The stage was then set for one of the greatest human adventures: a bus-size satellite that orbits the Earth every 97 minutes, looking outward from around Earth to planets, stars and galaxies, and the rest of the universe, exploring cosmic space and time, taking countless images and recording stunning data of incredible objects and phenomena, for days, months, and years. Through its achievements, the Hubble Space Telescope has had the double distinction of producing scientific results and discoveries of the highest order and of striking the public’s attention and appreciation. Some of its iconic images have taken root in our cultural consciousness, from postage stamps to theological discussions (are we alone in the universe?). For example, the Nasa historian Steven J. Dick wrote that “the famous Eagle Nebula with its ‘Pillars of Creation’… evoked an almost religious response in some people…” The cultural impact of Hubble has been unprecedented and momentous.

Universe in accelerated mode

The HST is one rare instance of the public not asking “why are we spending money on that?”, even though it realises that no practical benefit comes from the project. In fact, when in 2004 the Nasa chief administrator decided to stop servicing the HST, there was such a public outcry that the decision was reversed!
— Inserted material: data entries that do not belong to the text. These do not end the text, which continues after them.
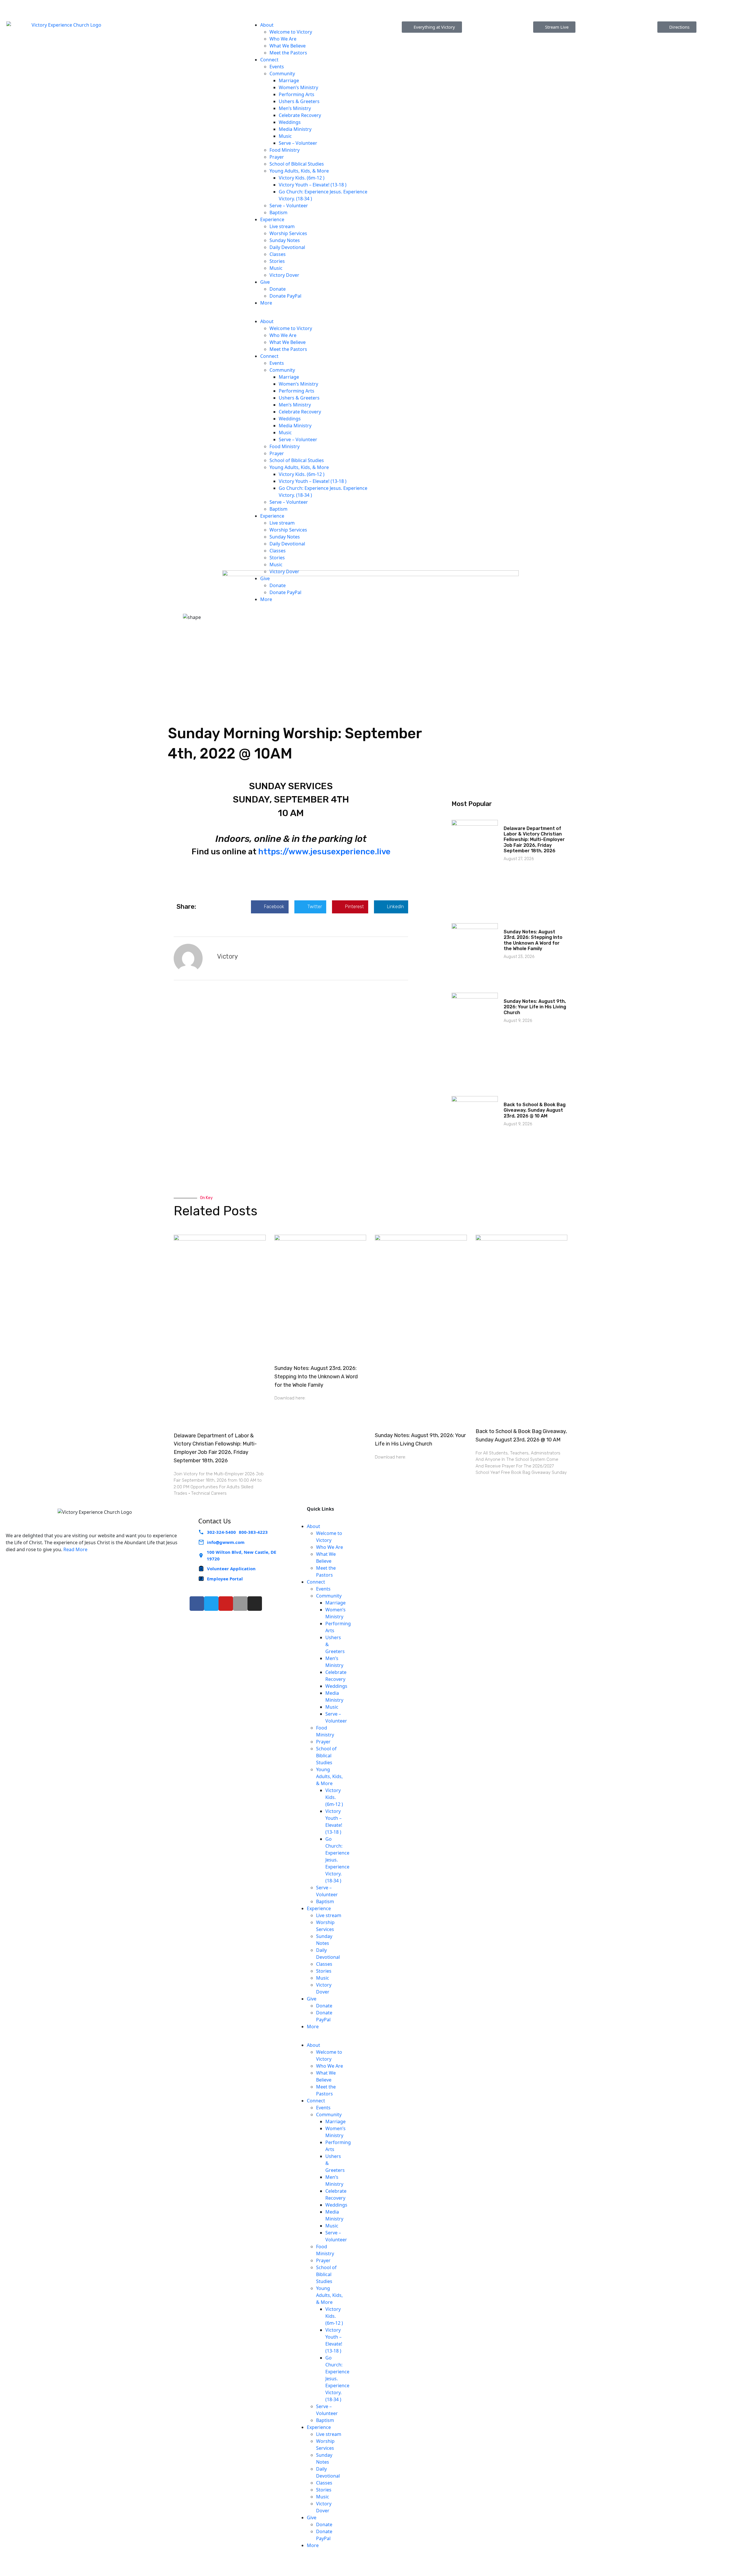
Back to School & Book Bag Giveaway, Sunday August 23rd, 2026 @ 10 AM (535, 1110)
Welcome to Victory (290, 32)
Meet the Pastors (288, 53)
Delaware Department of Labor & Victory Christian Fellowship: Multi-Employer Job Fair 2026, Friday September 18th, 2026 (534, 839)
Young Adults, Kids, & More (299, 171)
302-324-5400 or (77, 3)
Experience (272, 219)
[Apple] (240, 1603)
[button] (309, 314)
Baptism (278, 212)
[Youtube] (226, 1603)
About (267, 25)
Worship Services (288, 233)
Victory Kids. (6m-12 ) (301, 178)
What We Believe (287, 46)
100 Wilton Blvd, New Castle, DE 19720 (241, 1555)
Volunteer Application (231, 1568)
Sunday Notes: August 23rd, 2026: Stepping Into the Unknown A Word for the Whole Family (533, 940)
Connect (269, 59)
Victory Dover (284, 275)
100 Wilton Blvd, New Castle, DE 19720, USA (280, 8)
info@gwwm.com (226, 1542)
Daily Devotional (287, 247)
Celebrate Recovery (300, 115)
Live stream (282, 226)
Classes (277, 254)
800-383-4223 (117, 3)
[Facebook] (197, 1603)
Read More (75, 1549)
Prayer (276, 157)
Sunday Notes (284, 240)
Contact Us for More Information (652, 3)
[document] (291, 863)
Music (285, 136)
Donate (277, 289)
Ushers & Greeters (299, 101)
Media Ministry (295, 129)
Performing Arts (296, 94)
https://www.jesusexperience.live (324, 851)
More (266, 303)
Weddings (290, 122)
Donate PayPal (285, 296)
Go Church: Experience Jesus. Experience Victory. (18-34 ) (337, 1860)
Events (276, 66)
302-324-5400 (221, 1532)
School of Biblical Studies (296, 164)
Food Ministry (284, 150)
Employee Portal (225, 1579)
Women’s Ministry (298, 87)
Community (282, 73)
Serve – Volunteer (298, 143)
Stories (277, 261)
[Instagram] (254, 1603)
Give (265, 282)
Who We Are (282, 39)
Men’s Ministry (295, 108)
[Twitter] (211, 1603)
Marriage (289, 80)
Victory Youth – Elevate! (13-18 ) (312, 185)
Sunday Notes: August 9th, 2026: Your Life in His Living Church (535, 1006)
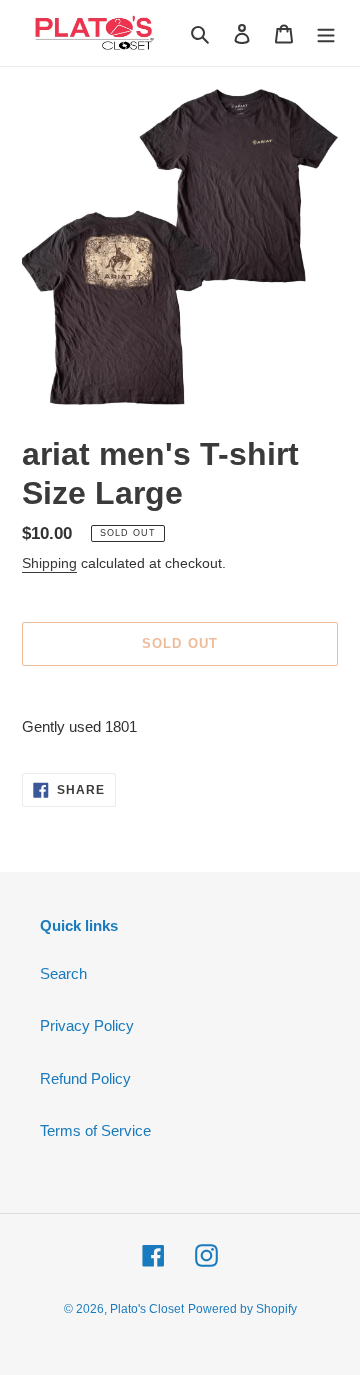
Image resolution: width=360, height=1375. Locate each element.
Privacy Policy (87, 1025)
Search (63, 973)
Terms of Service (95, 1130)
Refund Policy (85, 1078)
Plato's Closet (147, 1309)
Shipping (49, 563)
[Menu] (326, 33)
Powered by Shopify (242, 1309)
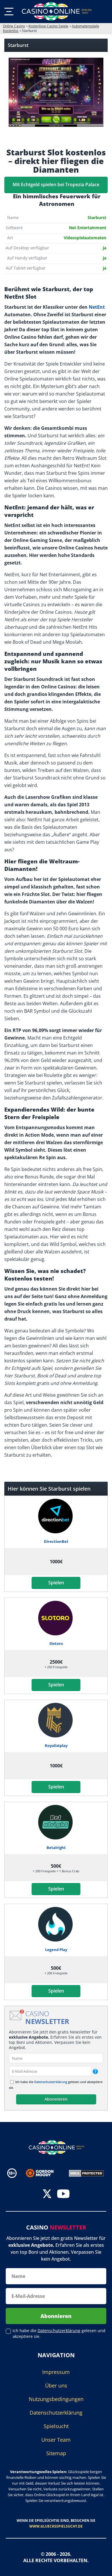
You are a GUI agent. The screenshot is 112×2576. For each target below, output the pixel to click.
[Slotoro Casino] (56, 1618)
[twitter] (47, 2194)
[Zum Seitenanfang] (100, 2567)
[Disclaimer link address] (44, 2173)
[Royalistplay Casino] (56, 1720)
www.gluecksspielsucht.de (56, 2526)
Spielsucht (56, 2426)
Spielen (56, 1582)
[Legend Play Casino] (56, 1924)
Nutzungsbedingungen (56, 2399)
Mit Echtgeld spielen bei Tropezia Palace (56, 184)
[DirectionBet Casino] (56, 1516)
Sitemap (56, 2453)
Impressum (56, 2371)
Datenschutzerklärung (50, 2082)
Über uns (56, 2385)
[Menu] (8, 11)
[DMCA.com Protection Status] (86, 2173)
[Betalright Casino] (56, 1822)
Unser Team (56, 2439)
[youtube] (63, 2194)
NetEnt (97, 307)
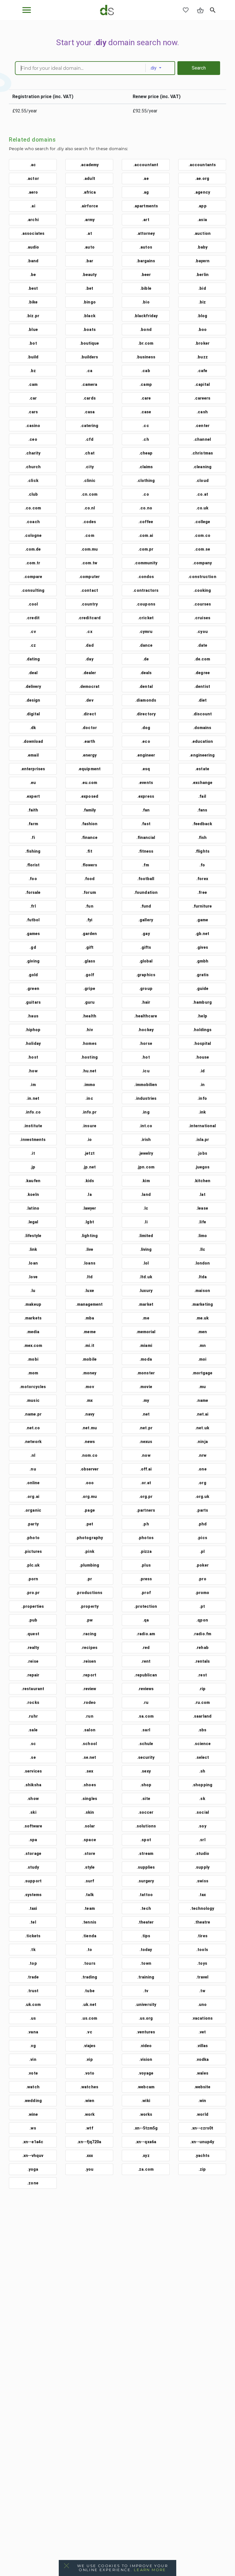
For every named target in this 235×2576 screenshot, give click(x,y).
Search (199, 68)
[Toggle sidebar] (26, 10)
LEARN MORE (150, 2570)
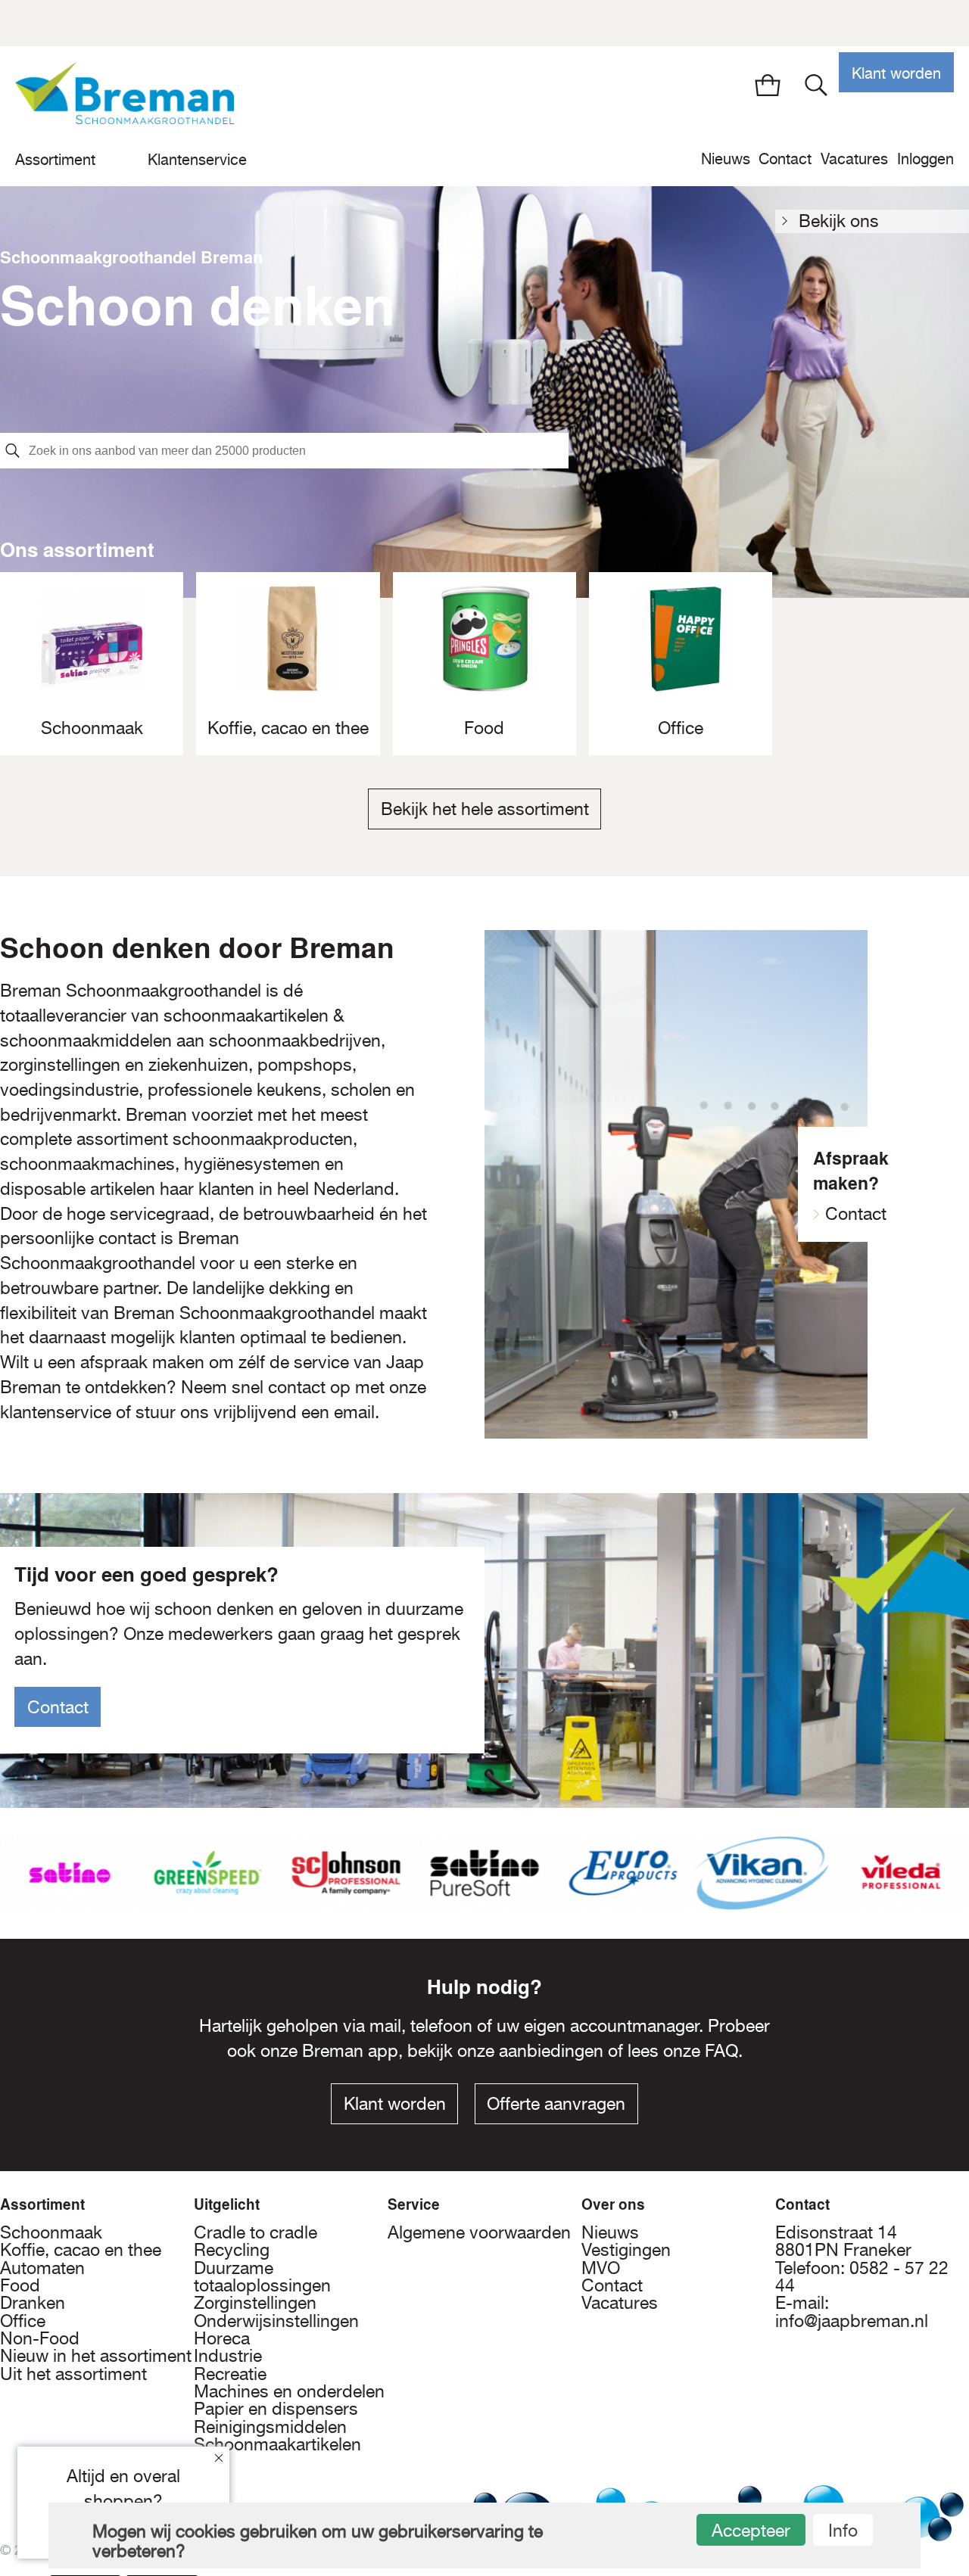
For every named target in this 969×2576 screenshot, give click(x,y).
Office (22, 2321)
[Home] (124, 100)
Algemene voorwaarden (479, 2232)
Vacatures (854, 158)
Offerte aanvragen (556, 2104)
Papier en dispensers (276, 2409)
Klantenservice (197, 159)
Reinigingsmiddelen (270, 2427)
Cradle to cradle (255, 2232)
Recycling (232, 2250)
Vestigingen (626, 2250)
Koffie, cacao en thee (80, 2250)
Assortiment (55, 159)
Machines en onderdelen (289, 2391)
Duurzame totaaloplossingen (262, 2276)
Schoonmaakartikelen (277, 2444)
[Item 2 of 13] (484, 1873)
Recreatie (230, 2374)
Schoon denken (197, 304)
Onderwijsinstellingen (276, 2321)
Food (20, 2285)
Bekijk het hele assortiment (485, 809)
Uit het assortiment (73, 2374)
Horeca (222, 2338)
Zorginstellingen (255, 2303)
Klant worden (896, 73)
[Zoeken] (815, 85)
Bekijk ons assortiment (844, 222)
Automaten (42, 2268)
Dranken (32, 2303)
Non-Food (39, 2338)
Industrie (228, 2356)
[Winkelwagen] (767, 85)
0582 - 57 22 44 (862, 2276)
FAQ (721, 2051)
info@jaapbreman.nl (851, 2321)
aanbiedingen (551, 2051)
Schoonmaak (51, 2232)
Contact (785, 158)
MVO (600, 2268)
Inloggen (925, 158)
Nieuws (725, 158)
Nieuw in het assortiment (96, 2356)
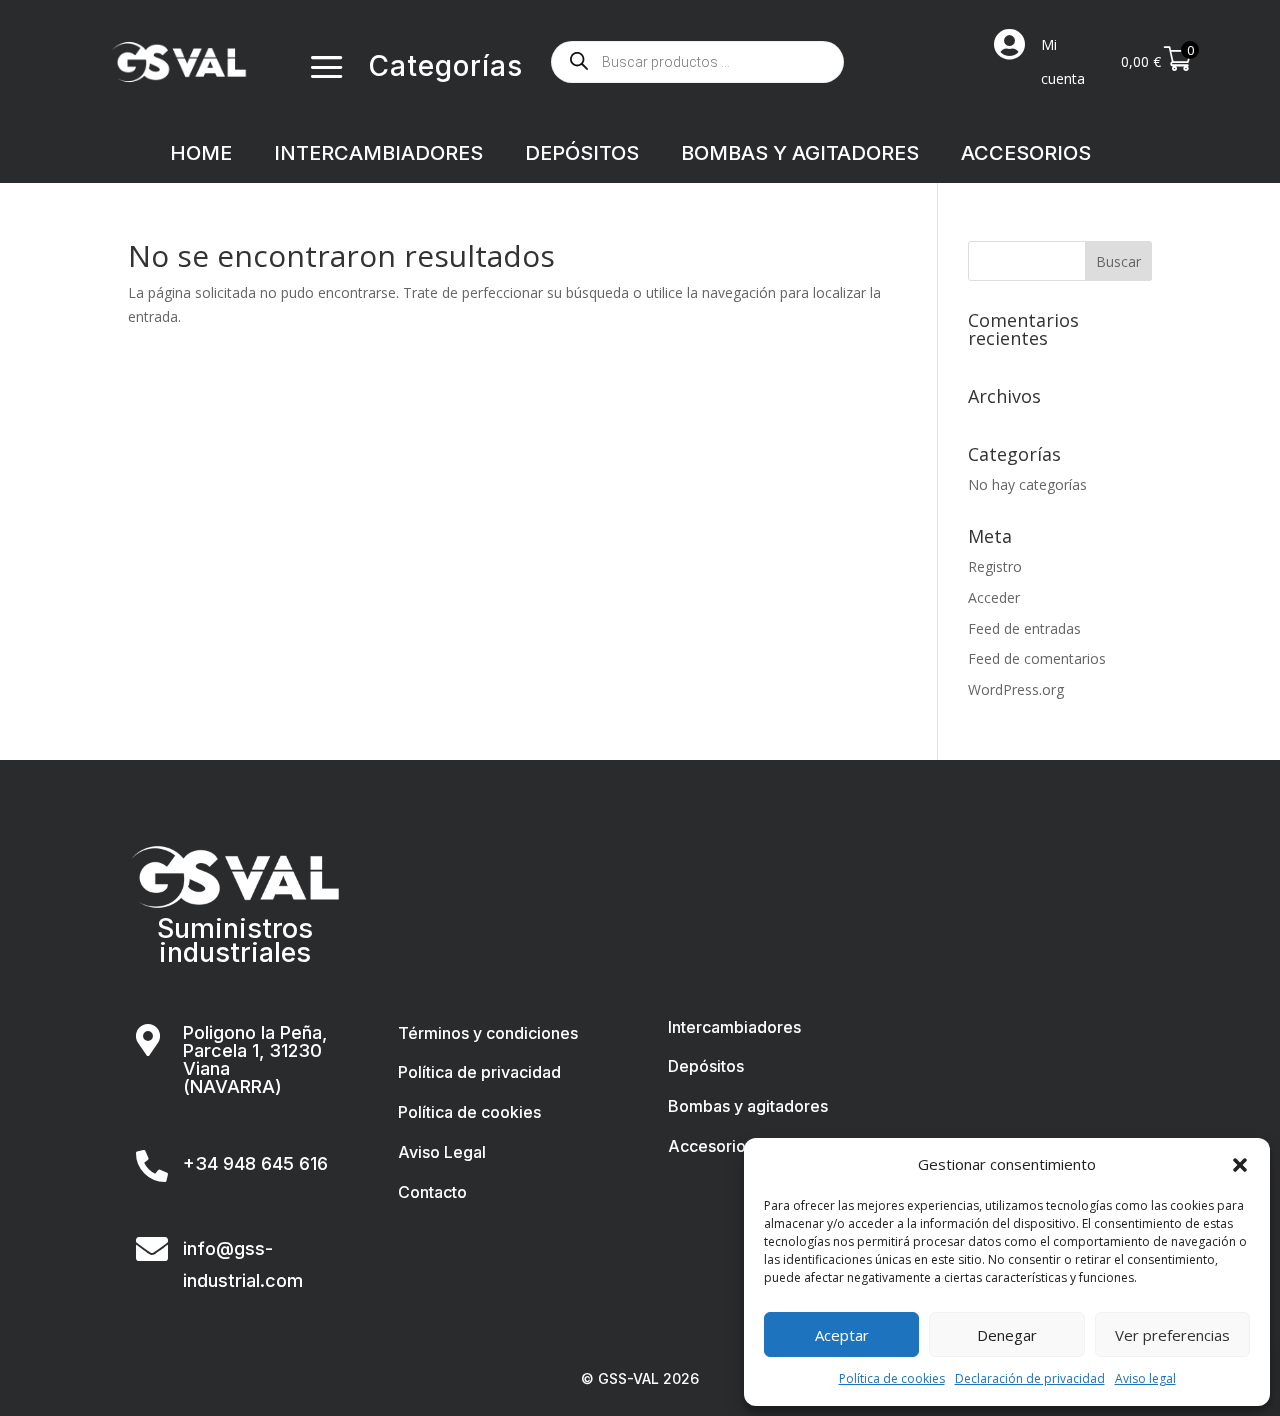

Scientifically, the HST has made numerous ground-breaking discoveries, from our neighbourhood to the universe at large, making it one of the prime contributors to astronomy each year. To name just a few noteworthy findings: in 1994 HST provided detailed and instant-by-instant photographs of the collision of Comet Shoemaker-Levy 9 with Jupiter, the first time humans had observed such a cosmic event; in 1998 Hubble stunned the scientific community by discovering that the universe is not only in expansion but in fact in an accelerated mode; a decade ago, it imaged cocoons of solar systems in the making; and most recently, it photographed planets around faraway stars and even detected in some of their atmospheres water vapour and molecules that could perhaps constitute the building blocks or the signatures of life underneath.

The Hubble Space Telescope has indeed performed an extraordinary feat: making historic discovery after another and providing a wealth of data for scientists to dissect, while at the same time bringing the universe to our eyes and minds, making us feel closely connected and part of the cosmic saga that has been unfolding so beautifully since the Big Bang.

Nebulas, galaxies, and exoplanets have become like sunsets, waterfalls and misty mountains, drawing in the public’s mind a sense of utter beauty, wonder and awe, as well as a sense of mystery, excitement, connectedness, and even spirituality.

Science, even at the frontiers of research, does not have to be obscure, dull, or elitist. Cosmic exploration can be beautiful, exciting, stunning, perplexing, attractive, and jaw-dropping. Most of all, it can lift our spirits. Hubble has done that.